Quoted text >>
The Caretaker by Marcus Kliewer

Atria/Emily Bestler Books (April 21, 2026)

There is no sophomore slump for Marcus Kliewer, whose We Used to Live Here terrified readers with its ominous tone underscoring perfectly paced horror. The Caretaker has this same feel, with a simple premise that takes an old story and makes it seem like something new.

EXCITING OPPORTUNITY:

Caretaker urgently needed. Three days of work. Competitive pay. Serious applicants only.

Macy Mullins is hanging on a thread, with rent overdue and her younger sister Jemma dependent upon her after their father’s death in a car accident three years prior. The ad Macy sees on Craigslist does seem like the stuff of horror movies, but she has no other options. She’s buried in college debt and unable to find other work that can keep her and her sister afloat. She boards a bus to a find herself in Brooksview Heights, an affluent, wooded area of Oregon where Grace Carnswell needs a weekend house caretaker who is able to maintain the “rites” vigilantly followed by her deceased husband, David.

Entries for locating text and elements
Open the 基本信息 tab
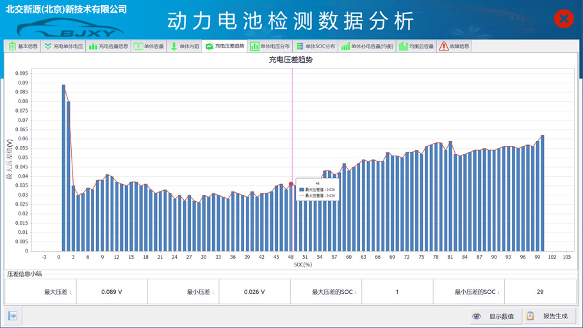This screenshot has width=583, height=328. (23, 46)
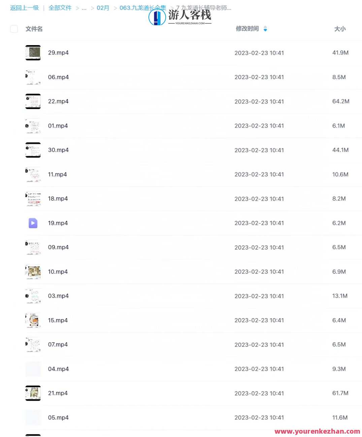
Task: Open the 15.mp4 thumbnail image
Action: [x=33, y=320]
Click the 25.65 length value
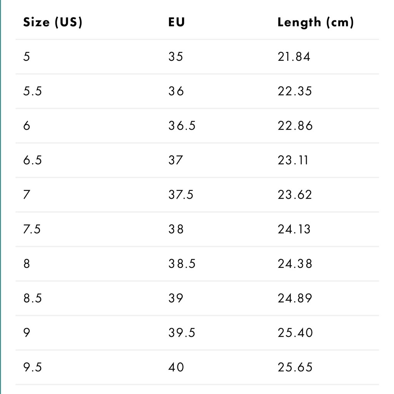The height and width of the screenshot is (394, 394). (x=295, y=367)
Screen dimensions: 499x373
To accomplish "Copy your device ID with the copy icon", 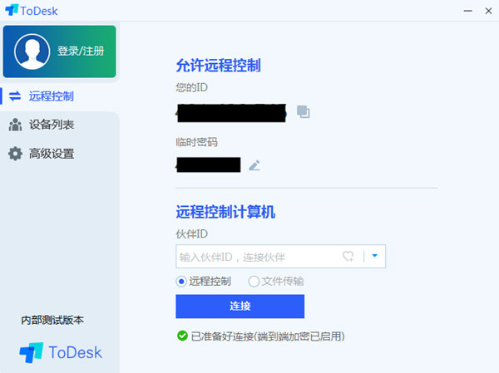I will [x=304, y=111].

Exercise task 1 >>
Answer these questions using the review of The Caretaker:
(a) Which publisher is listed for the book, and on what date?
(b) How many days of work does the caretaker ad offer?
(c) Who needs a weekend house caretaker in Brooksview Heights?
Exercise task 2 >>
Carry the review of The Caretaker forward from its last sentence.
The records stand apart from the review and are separate material.

Response 1 >>
(a) Atria/Emily Bestler Books, April 21, 2026.
(b) Three days.
(c) Grace Carnswell.

Response 2 >>
Everything about the set-up screams for Macy to run–from the eerie setting in the middle of nowhere, to the suspiciously generous salary for a weekend job, to the VHS tape Grace provides featuring David outlining the bizarre rites to follow no matter what. At 3:00 AM–the witching hour–Macy is to ensure the lights stay on. She is to answer landline calls from mysterious “visitors” and strictly follow any instructions they provide. Never allow rabbits inside–especially white rabbits–and always, always, FOLLOW THE RITES.

Despite the red flags, Macy takes the job. She’s on the verge of homelessness, and the money is simply too much to pass up. She reports for duty.

Already buzzing with trepidation, Macy settles in for a long first night, allowing dark thoughts of her own to filter in as she waits for the witching hour. Truly, the weight of the world is in her shoulders, from the death of her own parent to the responsibility of caring fora teenager when she’s barely an adult herself.

Mostly, Macy feels like a failure, a nothing. Someone without a purpose except to protect Jemma, but she can’t even afford her sister’s asthma inhaler that’s been sitting at CVS for three months.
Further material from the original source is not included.